In my opinion, these two purposes are distinct enough that they probably should be handled by two separate mechanisms. But alas, that’s not what we have.

However, I think it’s still useful to think of the two uses as distinct. Most often (at least in a well-designed application), the primary purpose of a context is the propegation of cancelation signals. And that’s what we’re talking about today…

Overview

A Context may be canceled to indicate that work done on its behalf should stop. A Context with a deadline is canceled after the deadline passes. When a Context is canceled, all Contexts derived from it are also canceled.

So when a context is canceled, that’s an indication that work should be canceled, as it will no longer be of any use to the caller. That cancelation can be triggered in one of two ways:

  1. After a timeout.
  2. When the context is explicitly canceled.

The WithCancel, WithDeadline, and WithTimeout functions take a Context (the parent) and return a derived Context (the child) and a CancelFunc. Calling the CancelFunc directly cancels the child and its children, removes the parent’s reference to the child, and stops any associated timers. Failing to call the CancelFunc leaks the child and its children until the parent is canceled. The go vet tool checks that CancelFuncs are used on all control-flow paths.

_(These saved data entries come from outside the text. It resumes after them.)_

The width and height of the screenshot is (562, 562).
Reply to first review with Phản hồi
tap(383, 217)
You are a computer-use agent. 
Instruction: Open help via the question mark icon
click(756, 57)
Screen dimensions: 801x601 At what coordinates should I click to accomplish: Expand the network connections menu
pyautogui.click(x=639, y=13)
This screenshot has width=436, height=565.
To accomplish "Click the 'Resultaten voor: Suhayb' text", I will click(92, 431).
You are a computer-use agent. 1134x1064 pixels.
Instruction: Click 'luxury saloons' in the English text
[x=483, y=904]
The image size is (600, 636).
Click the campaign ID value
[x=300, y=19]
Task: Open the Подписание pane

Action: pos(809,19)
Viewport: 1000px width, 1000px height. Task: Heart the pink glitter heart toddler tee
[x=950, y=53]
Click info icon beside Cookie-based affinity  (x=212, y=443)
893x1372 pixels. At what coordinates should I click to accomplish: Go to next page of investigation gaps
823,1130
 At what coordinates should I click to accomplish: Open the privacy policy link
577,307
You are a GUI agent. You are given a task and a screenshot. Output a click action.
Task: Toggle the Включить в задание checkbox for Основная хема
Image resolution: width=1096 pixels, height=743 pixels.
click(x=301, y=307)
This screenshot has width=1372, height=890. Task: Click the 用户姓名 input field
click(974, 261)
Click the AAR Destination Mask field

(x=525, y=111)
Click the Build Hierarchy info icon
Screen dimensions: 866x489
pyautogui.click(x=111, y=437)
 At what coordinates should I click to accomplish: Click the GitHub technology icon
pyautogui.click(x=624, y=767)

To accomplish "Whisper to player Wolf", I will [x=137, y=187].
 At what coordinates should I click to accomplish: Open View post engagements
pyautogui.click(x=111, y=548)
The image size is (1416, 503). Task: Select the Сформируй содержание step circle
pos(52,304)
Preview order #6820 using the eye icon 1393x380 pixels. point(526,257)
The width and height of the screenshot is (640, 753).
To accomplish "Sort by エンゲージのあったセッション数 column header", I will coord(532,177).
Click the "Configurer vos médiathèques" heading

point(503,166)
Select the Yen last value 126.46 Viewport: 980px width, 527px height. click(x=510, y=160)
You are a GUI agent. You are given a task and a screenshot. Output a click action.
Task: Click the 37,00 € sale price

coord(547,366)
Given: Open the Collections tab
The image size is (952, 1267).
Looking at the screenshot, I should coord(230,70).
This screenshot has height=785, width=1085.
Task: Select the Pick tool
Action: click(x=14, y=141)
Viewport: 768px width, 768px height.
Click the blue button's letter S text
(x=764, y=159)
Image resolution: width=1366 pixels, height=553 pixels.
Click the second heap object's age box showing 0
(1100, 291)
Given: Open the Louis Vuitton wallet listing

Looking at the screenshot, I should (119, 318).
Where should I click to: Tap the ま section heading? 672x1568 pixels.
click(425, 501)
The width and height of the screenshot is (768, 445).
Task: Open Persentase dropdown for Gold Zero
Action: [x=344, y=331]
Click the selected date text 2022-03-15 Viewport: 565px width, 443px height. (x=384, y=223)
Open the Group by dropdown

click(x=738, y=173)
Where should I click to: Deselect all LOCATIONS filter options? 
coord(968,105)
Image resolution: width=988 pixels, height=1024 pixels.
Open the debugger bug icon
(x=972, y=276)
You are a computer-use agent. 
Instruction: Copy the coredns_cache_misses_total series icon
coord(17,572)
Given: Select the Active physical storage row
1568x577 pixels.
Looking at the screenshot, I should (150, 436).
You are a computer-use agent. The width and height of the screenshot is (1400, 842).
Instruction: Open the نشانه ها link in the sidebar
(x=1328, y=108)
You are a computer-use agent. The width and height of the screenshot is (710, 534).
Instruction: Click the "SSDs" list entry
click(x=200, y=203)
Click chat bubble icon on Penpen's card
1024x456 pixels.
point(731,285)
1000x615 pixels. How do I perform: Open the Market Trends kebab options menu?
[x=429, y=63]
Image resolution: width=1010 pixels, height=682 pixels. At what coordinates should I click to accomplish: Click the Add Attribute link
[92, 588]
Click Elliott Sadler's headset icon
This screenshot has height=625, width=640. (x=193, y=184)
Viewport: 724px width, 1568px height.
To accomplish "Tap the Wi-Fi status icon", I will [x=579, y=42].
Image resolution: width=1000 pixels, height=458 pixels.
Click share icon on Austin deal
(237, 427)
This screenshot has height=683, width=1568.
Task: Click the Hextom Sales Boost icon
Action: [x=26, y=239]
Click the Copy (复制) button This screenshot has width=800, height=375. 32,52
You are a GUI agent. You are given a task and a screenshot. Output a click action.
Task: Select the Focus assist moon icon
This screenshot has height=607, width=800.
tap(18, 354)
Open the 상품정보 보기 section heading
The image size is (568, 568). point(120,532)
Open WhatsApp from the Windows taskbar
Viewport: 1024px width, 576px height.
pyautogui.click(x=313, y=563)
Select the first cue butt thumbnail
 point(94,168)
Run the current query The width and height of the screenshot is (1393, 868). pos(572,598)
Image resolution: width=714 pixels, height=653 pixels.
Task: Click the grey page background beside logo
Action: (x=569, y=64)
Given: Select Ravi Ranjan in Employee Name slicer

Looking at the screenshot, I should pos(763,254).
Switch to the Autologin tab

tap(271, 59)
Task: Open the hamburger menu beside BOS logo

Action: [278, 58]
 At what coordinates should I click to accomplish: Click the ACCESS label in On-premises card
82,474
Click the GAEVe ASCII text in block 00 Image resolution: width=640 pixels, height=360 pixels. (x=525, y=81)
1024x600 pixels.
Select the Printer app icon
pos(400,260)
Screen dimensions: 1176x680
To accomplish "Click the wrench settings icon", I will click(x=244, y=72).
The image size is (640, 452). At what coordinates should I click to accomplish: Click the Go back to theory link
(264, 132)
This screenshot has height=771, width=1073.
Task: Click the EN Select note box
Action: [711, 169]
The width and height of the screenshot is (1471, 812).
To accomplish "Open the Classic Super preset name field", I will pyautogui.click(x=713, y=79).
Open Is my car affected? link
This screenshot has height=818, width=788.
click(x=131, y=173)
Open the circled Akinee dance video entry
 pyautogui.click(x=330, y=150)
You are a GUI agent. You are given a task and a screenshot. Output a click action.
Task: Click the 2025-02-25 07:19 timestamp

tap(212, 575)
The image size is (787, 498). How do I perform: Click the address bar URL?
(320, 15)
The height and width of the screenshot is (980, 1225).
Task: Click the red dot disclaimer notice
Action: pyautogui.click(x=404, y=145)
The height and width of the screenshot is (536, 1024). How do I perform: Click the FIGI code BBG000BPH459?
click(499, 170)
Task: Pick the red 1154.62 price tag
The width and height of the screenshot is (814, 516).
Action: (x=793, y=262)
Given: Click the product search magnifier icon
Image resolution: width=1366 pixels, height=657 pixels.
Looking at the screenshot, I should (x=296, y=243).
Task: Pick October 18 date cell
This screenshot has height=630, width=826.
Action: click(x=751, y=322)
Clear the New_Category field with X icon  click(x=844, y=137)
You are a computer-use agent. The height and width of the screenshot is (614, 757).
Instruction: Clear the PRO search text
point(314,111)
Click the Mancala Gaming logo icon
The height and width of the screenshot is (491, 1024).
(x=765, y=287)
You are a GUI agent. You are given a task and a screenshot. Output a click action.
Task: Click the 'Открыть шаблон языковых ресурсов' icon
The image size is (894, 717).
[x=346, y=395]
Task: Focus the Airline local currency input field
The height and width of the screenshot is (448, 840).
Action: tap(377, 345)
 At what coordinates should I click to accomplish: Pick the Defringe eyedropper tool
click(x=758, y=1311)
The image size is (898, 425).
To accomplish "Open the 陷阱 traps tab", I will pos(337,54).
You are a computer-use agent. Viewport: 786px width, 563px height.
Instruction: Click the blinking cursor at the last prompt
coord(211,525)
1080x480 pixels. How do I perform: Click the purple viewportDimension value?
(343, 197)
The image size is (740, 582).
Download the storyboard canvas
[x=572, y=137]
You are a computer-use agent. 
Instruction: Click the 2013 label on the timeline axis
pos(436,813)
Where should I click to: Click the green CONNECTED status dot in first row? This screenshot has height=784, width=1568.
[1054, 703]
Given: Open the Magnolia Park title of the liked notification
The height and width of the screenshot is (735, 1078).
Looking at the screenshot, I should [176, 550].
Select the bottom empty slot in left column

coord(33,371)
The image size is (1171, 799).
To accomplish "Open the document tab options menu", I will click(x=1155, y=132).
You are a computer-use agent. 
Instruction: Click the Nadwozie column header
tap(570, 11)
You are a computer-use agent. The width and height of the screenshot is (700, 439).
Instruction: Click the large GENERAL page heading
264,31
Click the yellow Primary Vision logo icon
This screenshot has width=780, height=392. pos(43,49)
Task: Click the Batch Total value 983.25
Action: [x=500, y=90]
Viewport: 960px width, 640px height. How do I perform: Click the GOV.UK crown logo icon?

The context gives us three basic ways to construct cancelable contexts (there are a few derivatives we’ll discuss later.):

  • WithDeadline and WithTimeout allow specifying a time-based cancelation.
  • WithCancel returns a CancelFunc that can be used to explicitly cancel a function.

I’ll show an examples, but we’ll save a detailed discussion for each functoin until later.

func doSomething(ctx context.Context) error {
	ctx, cancel := context.WithTimeout(ctx, 10 * time.Second)
	defer cancel()

	if err := doSomethingElse(ctx); err != nil {
		return err
	}

	if err := doYetMoreThings(ctx); err != nil {
		return err
	}

	return nil
}

In tihs example, we take an existing context value, passed into our doSomething function, then from that derive a new context from it with a 10-second timeout, and a CancelFunc function (cancel). Then we pass that new context to doSomethingElse().

In this configuration, both doSomethingElse and doYetMoreThings should stop processing, and return early, if any of the following conditions are met:

  • The original context (the one passed to doSomething) is canceled,
  • 10 seconds pass,
  • the cancel() function is called explicitly.

If doSomethingElse spends 8 seconds doing work, then doYetMoreThings will have only 2 seconds remaining to do its work before the context will be canceled.

Note that in this example, the explicit call to cancel() is only invoked when doSomething() returns (by way of calling it with the defer keyword). This means that doSomethingElse and doYetMoreThings will never be canceled for this reason. But even in such cases, you should always call the returned CancelFunc function, to clean up any resources used by the context.